A group of young dancers wait their turn to perform

Selecting the padam in Los Angeles is fraught with implications, some old and others new. The stigma attached to the erotic padam of the devadasi has traveled to Los Angeles, bringing with it the social, sexual, and political intrigues that besieged the dance half a century ago. Only now, the padam is burdened by the added implications of immigrant syndrome. The Indian immigrant's need for respectability, acceptance, and “good” living is valued above all else. Today, even while the padams of Jayadeva and Kshetraya are being revived in India, and while sensuous sentiments are being explored unabashedly, the Bharatanatyam community in Los Angeles seems to be frozen in time: in the moment when Muddupalani was ostracized, when the dasi was banished from the temples, when “sanitization” of the dance and dancer was the only option to preserve the craft from disappearing altogether. That India of some fifty years ago somehow seems to have found its way onto the freeways of Los Angeles; only here, it protects Indians against American culture. The end gain is always the same: the salvation of the Indian as a model ethnic minority in Los Angeles, for the sake of survival in the host country as well as survival in the home country. And so the dance culture and the culture of India operate through the body of the Indian-American daughter, the kumari,1 as a national and religious identity in Los Angeles. The consequences of reaffirming in Los Angeles the upper caste Brahminical image of the dance is the marginalization and omission of items, lyrics, composers, and literature that once accompanied the dance in the days of the devadasi and even revived today in India.


Niyeti Kamdar prepares backstage before she ascends the stage to perform her Arangetram in LA

On the other hand, Indian-American woman writers are making tremendous strides exploring and expressing eroticism through their work.

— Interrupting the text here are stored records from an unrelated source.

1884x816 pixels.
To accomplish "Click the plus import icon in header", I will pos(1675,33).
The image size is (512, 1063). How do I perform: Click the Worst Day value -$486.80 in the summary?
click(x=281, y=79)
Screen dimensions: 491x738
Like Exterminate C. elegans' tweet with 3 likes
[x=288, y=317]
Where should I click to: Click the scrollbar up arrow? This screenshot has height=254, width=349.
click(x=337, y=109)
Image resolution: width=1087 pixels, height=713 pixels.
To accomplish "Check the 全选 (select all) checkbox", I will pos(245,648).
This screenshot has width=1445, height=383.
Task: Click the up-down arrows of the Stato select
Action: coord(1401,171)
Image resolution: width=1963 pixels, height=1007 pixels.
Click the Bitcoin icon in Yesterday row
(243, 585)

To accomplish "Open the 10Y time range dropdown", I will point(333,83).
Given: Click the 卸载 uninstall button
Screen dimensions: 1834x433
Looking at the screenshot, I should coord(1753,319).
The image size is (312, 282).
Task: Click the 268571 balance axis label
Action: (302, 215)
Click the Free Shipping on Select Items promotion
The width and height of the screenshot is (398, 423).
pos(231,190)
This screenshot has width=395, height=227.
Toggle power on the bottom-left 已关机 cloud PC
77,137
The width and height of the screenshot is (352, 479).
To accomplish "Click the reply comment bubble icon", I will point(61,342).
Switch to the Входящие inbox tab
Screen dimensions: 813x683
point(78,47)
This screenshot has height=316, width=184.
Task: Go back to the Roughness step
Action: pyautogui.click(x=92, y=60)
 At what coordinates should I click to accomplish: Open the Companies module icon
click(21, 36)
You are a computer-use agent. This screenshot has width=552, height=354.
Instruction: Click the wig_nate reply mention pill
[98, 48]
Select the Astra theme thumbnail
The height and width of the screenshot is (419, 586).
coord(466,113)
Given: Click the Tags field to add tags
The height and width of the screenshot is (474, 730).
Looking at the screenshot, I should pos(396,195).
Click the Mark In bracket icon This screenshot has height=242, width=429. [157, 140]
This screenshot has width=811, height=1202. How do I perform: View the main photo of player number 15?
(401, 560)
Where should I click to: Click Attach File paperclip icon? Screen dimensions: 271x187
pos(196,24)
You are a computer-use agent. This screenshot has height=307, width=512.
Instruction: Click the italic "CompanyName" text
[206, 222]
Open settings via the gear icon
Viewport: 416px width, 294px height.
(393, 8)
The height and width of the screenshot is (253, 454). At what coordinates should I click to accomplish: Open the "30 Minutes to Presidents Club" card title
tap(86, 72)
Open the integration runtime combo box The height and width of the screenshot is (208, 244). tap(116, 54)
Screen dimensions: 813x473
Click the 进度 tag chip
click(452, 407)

Having been suppressed for years—Muddupalini, for instance is today being celebrated and more recently, there is a sudden explosion of interest in the writings of Chitra Divakaruni, Geetha Mehta, Ginu Kamini, Minal Hajratwala and others for their subjective and sensual perspectives on being an Indian woman in America. Today, Indian-American women writers both the first and second-generation are vying with each other to publish their introspective and controversial writings. While the written word has explored new frontiers2 and moved into new realms accepted and sanctioned by Indians in America, and even encouraged as part of college syllabi, the dance performance genre continues to trail behind, engaged in selective concealment.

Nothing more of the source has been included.